Reading: 1 John 1-2, Psalm 36

What do you do when someone you once respected starts telling lies? When a hero stands revealed as less than perfect? When cracks appear in even the most inspirational of saints? It is tempting to excuse it with a pithy saying. “Nobody’s perfect.” But the reality is, it hurts. Disappointment is real, and it has real effects. There is perhaps nothing so tragic than the fall of a friend. The early church was full of such falls, and it has not changed much today. Grace remains for the fallen, and that they may repent and have life in the name of Jesus. The story of Peter’s denial and restoration in the gospel of John makes this clear. But not everyone who denies the Lord Jesus Christ is restored, for not everyone turns back and says to him, Yes Lord, you know that I love you.

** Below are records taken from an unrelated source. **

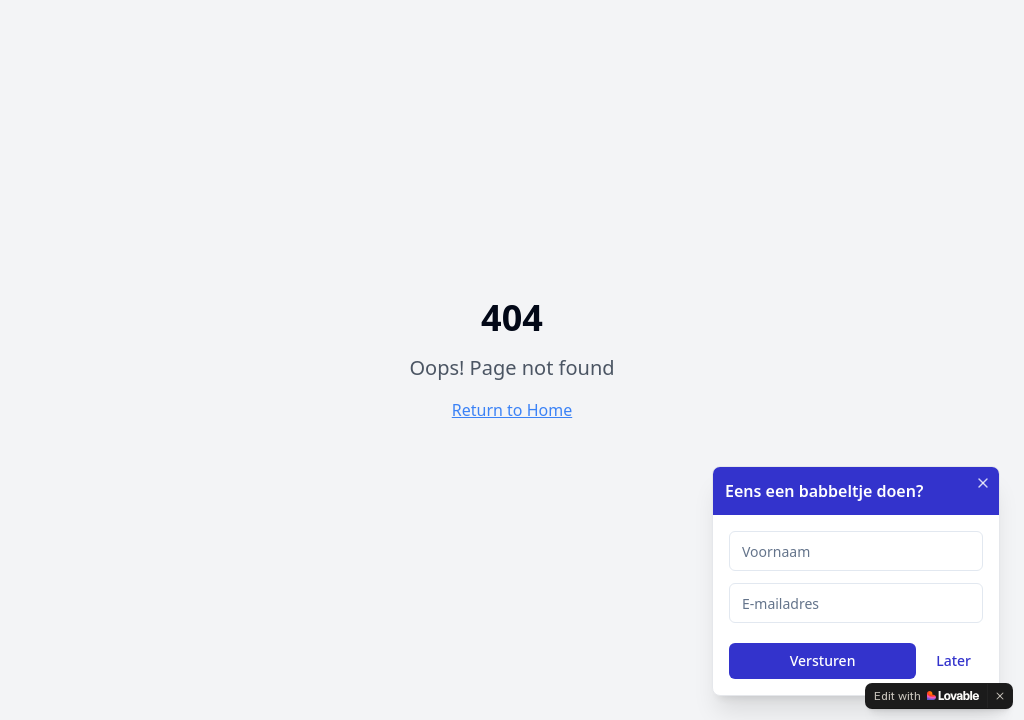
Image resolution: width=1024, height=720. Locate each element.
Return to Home (512, 410)
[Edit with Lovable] (926, 696)
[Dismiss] (1000, 696)
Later (953, 660)
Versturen (823, 660)
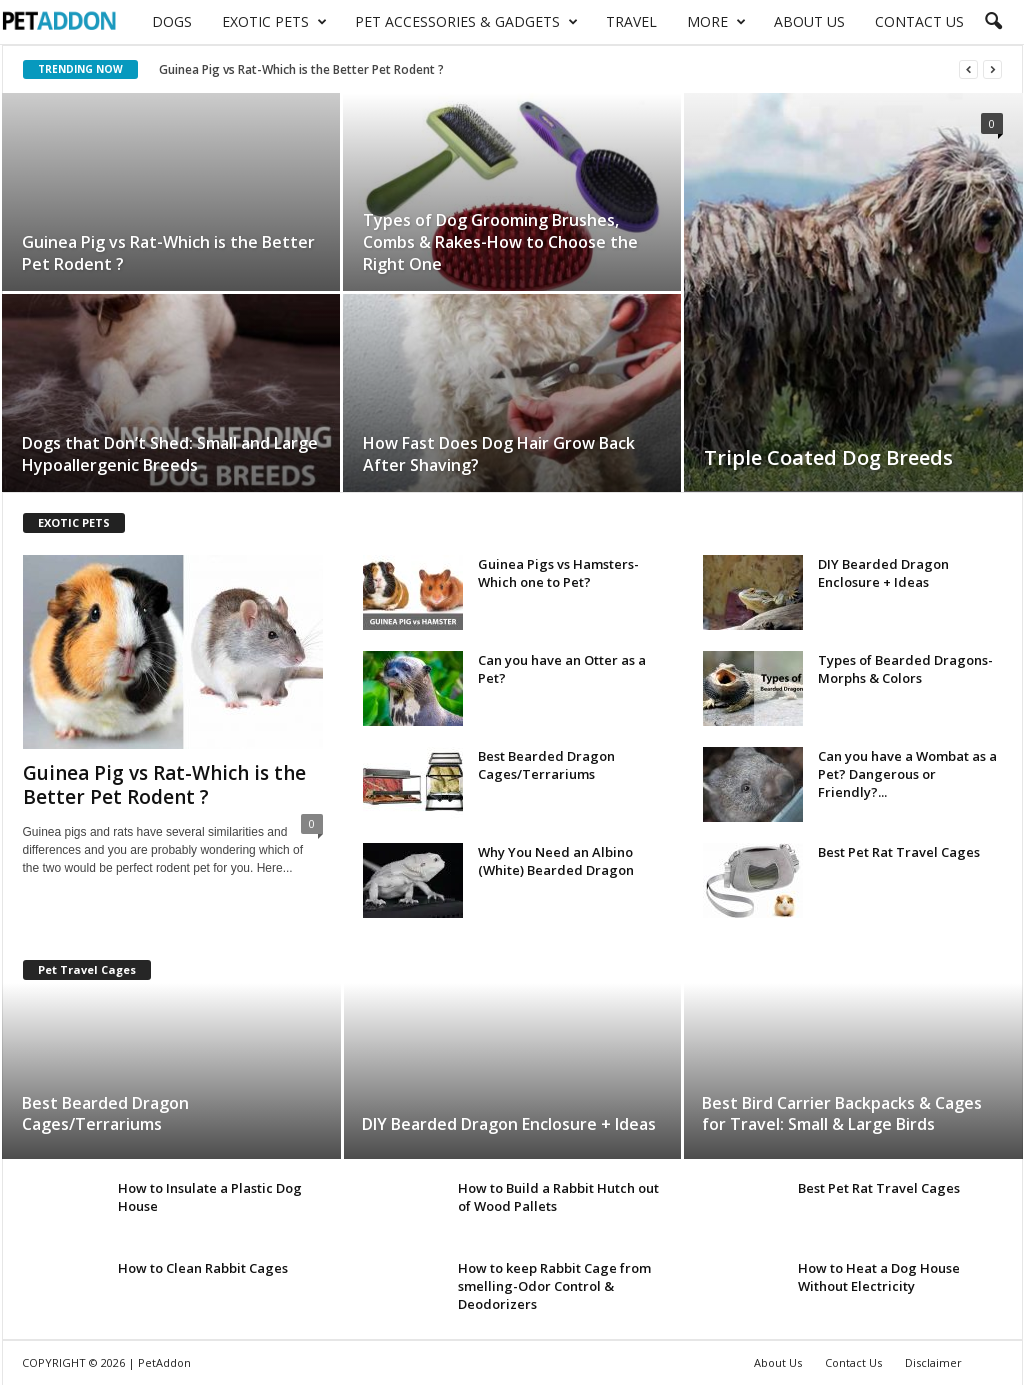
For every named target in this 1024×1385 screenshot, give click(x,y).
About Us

The letters of John read very similarly to the gospel account. The first letter is almost a commentary on John 14-17, encouraging the believers to remain faithful to what they have believed, which will bring them together with both one another and with God. John’s epistles are not addressed, and are generally assumed to have been written for the church at large, rather than to a specific situation or location. While the content tends to mirror that of his gospel, he clearly has some bad ideas he wishes to address and shoot down.

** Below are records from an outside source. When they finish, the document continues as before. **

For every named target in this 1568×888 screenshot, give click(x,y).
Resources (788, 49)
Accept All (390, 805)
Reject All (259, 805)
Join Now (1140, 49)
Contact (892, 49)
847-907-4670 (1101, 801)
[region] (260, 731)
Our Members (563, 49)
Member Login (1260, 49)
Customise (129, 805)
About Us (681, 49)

The first bad idea that John targets has to do with the nature of God: God is light, in him is no darkness at all; and humans: If we say we have no sin, we deceive ourselves and the truth is not in us. One of the earliest challenges to orthodox Christian belief was a kind of proto-Gnosticism. This early heresy was systematically debunked by Irenaeus of Lyon in his book Against Heresies around a century after this letter was written. Irenaeus reportedly came to faith in Christ after hearing the preaching of a very elderly apostle John. This belief stated that there were light gods and dark gods. An extreme form of this was Marcionism, which said that the god of the Hebrew Scriptures was evil and dark, and that the god who appeared in Jesus Christ was good and light. John utterly rejects this distinction. There is only one God. He is altogether good, by definition. The other issue at hand is the nature of humans. Another aspect of early challenges to the faith was the idea that given sufficient knowledge, humans could sluff off their imperfections and become gods themselves. John has nothing good to say about this either, decrying the idea as a lie in which there is no truth.

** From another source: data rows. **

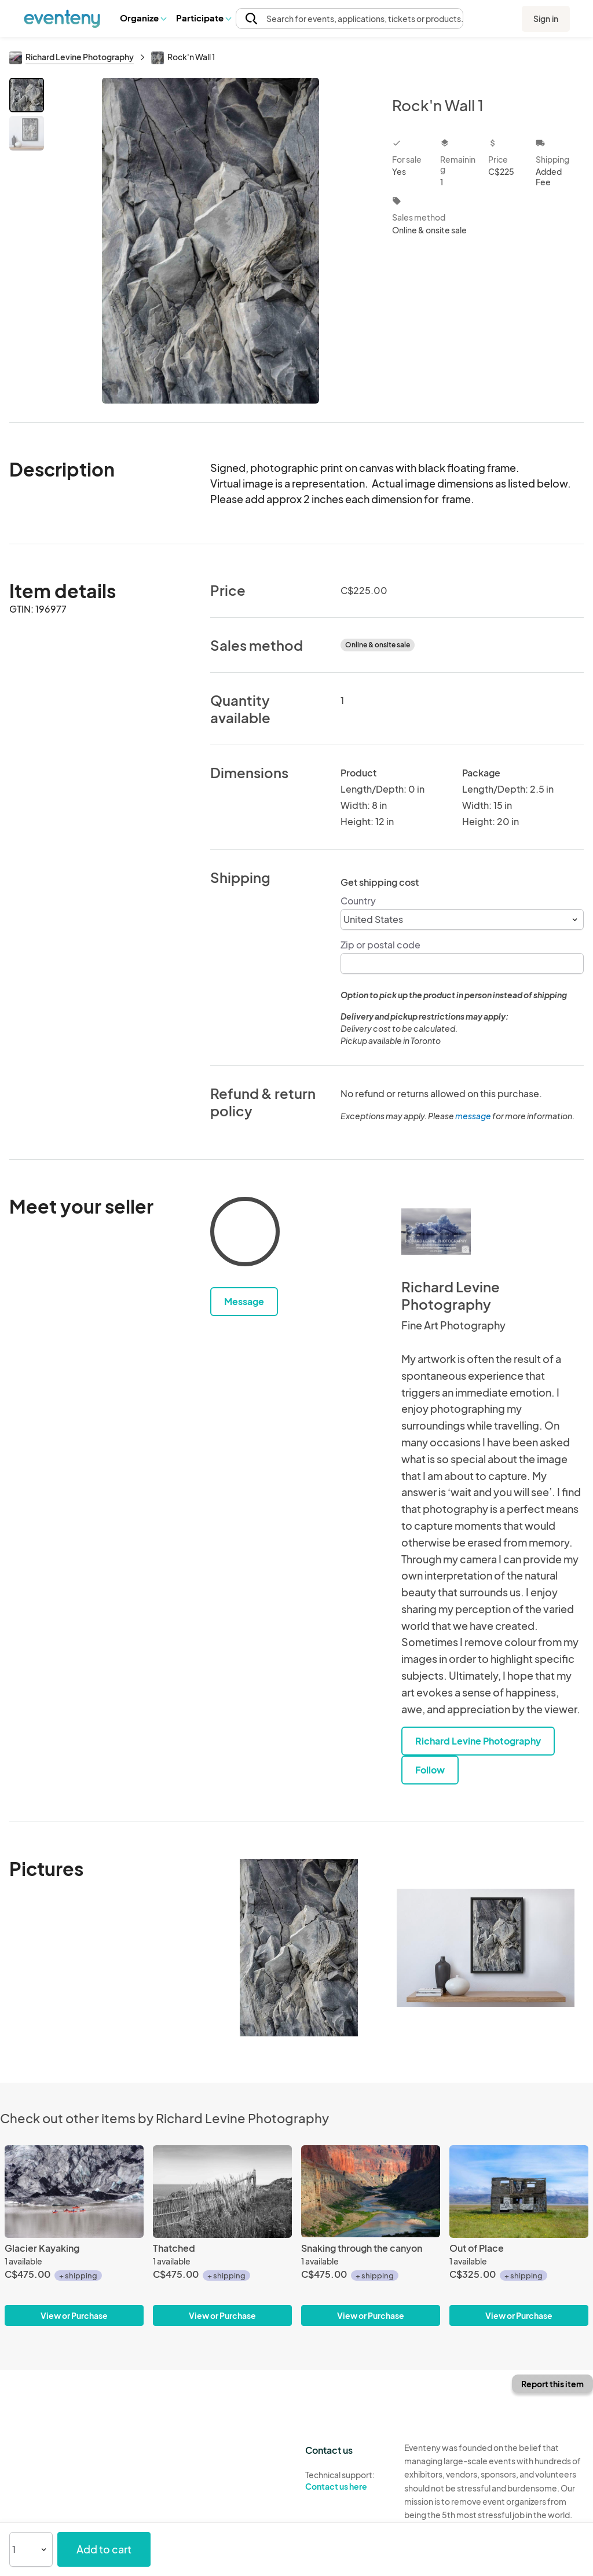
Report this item (552, 2384)
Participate (203, 17)
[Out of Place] (518, 2191)
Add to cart (103, 2549)
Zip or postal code (380, 945)
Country (358, 901)
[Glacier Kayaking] (74, 2191)
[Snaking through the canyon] (370, 2191)
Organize (143, 17)
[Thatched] (222, 2191)
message (473, 1116)
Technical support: (346, 2481)
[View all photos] (210, 241)
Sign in (545, 18)
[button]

John’s next target is the division of Jesus from God the Father. This is another swipe at some kind of pre-Marcionism, in which some people were taking sides, as it were, for the Father or the Son. John corrects this by putting the two together: We have an advocate with the Father, Jesus Christ the righteous. He is the propitiation for our sins, and not for ours only but also for the sins of the whole world. Jesus and the Father are not two gods at odds. They are God working salvation for his people through his own righteous actions.

Third he takes on licentiousness. We know that we have come to know him if we keep his commandments. John is on the same train as James when it comes to the Great Commandment. Loving your neighbor as yourself is not optional. It is obedience to your King, and is the evidence of allegiance to him. Whoever says he is in the light but hates his brother is still in darkness. Allegiance to Jesus means to obey him, and he does not command moral evil. There is grace for failures, but there is no license for wickedness.

Finally John turns to the tragedy of people who fall away from the faith. The word antichrist has accumulated a great deal of baggage in the last couple hundred years, but I think John is simply talking about people who were once trustworthy teachers who began teaching the things he just attacked. He encourages the believers to remain true to what they have been taught and learned in the Scriptures. Those who deny the authority of the Son or the Father are simply wrong. That is not the gospel. It does not save anyone.